Saturday, August 2, 2008


This week we're going to build on the regular expression we wrote last week to validate e-mail addresses. What do IP addresses have to do with e-mail addresses? Just like domain names map to IP addresses, so also the domain part of an e-mail address can be substituted with an IP address, so instead of you could have person@


  1. function isValidEmail(email)
  2.     dim regEx
  3.     dim result
  4.     set regEx = new RegExp
  5.     with regEx
  6.         .IgnoreCase = True
  7.         .Global = True
  8.         .Pattern = "^[^@]{1,64}@[^@]{1,255}$"
  9.     end with
  10.     result = false
  11.     ' Test length.
  12.     if regEx.Test(email) then
  13.         regEx.Pattern = "^((([\w\+\-]+)(\.[\w\+\-]+)*)|(\"[^(\\|\")]{0,62}\"))@(([a-zA-Z0-9\-]+\.)+([a-zA-Z0-9]{2,})|\[?([1]?\d{1,2}|2[0-4]{1}\d{1}|25[0-5]{1})(\.([1]?\d{1,2}|2[0-4]{1}\d{1}|25[0-5]{1})){3}\]?)$"
  14.         ' Test syntax.
  15.         if regEx.Test(email) then
  16.             result = true
  17.         end if
  18.     end if
  19.     isValidEmail = result
  20.     set regEx = nothing
  21. end function


  1. function isValidEmail($email)
  2. {
  3.     $lengthPattern = "/^[^@]{1,64}@[^@]{1,255}$/";
  4.     $syntaxPattern = "/^((([\w\+\-]+)(\.[\w\+\-]+)*)|(\"[^(\\|\")]{0,62}\"))@(([a-zA-Z0-9\-]+\.)+([a-zA-Z0-9]{2,})|\[?([1]?\d{1,2}|2[0-4]{1}\d{1}|25[0-5]{1})(\.([1]?\d{1,2}|2[0-4]{1}\d{1}|25[0-5]{1})){3}\]?)$/";
  5.     return ((preg_match($lengthPattern, $email) > 0) && (preg_match($syntaxPattern, $email) > 0)) ? true : false;
  6. }

The validation is broken down into two steps: checking the length of each part, and checking the syntax of each part.

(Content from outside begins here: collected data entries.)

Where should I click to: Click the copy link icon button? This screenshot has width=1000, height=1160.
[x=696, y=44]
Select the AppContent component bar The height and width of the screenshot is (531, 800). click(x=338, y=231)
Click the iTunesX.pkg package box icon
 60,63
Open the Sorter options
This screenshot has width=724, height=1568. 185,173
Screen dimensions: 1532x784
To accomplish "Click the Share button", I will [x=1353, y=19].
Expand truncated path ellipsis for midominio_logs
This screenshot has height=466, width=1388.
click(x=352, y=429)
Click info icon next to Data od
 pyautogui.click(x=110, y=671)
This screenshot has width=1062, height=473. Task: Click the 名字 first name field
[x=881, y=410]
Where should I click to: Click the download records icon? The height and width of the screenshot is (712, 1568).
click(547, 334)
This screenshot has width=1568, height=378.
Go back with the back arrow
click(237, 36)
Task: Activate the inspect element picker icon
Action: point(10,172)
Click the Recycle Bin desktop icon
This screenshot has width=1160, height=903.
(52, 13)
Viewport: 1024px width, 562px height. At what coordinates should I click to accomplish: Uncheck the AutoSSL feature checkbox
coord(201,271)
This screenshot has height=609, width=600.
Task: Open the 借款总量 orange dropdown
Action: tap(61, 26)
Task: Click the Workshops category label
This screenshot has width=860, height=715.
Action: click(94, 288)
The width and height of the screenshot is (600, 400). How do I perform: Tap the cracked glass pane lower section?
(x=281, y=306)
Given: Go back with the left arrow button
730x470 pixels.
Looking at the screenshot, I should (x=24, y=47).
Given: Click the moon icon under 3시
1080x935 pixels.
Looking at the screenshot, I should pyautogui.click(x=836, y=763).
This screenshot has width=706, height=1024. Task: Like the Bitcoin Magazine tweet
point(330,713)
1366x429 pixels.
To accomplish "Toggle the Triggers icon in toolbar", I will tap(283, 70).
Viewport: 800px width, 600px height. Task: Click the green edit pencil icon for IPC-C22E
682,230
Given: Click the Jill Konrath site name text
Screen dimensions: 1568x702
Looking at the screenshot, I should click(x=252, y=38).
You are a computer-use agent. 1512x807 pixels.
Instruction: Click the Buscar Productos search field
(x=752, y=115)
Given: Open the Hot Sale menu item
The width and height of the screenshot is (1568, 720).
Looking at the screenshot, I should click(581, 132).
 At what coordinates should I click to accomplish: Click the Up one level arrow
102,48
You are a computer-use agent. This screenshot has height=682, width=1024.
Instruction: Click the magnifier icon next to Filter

The part before the @ symbol is called the local part, and cannot exceed 64 characters. The part after the @ symbol is called the domain part, and cannot exceed 255 characters.


In the check for syntax, the local part is validated by ((([\w\+\-]+)(\.[\w\+\-]+)*)|(\"[^(\\|\")]{0,62}\")). This is actually two patterns separated by the pipe character. The first, (([\w\+\-]+)(\.[\w\+\-]+)*), allows letters, numbers, the plus sign, and the hyphen (or minus sign if you prefer). It also allows periods, but not as the first or last character. The second, (\"[^(\\|\")]{0,62}\"), allows just about anything, provided the local part is enclosed in quotation marks (which is valid, but you'll probably never encounter it).

The domain part is validated by (([a-zA-Z0-9\-]+\.)+([a-zA-Z0-9]{2,})|\[?([1]?\d{1,2}|2[0-4]{1}\d{1}|25[0-5]{1})(\.([1]?\d{1,2}|2[0-4]{1}\d{1}|25[0-5]{1})){3}\]?). Once again, this is two different patterns separated by the pipe character. The second pattern is our IP address checker from last week with optional enclosure in square brackets. The first pattern, ([a-zA-Z0-9\-]+\.)+([a-zA-Z0-9]{2,}), allows a slightly smaller range of characters (no plus signs or underscores), any number of subdomains, and a top-level domain of at least 2 characters (the minimum). Some regular expressions will impose a maximum of six characters on the top-level domain (the longest at the moment is .museum), but that wouldn't allow for longer top-level domains that could be created in the future.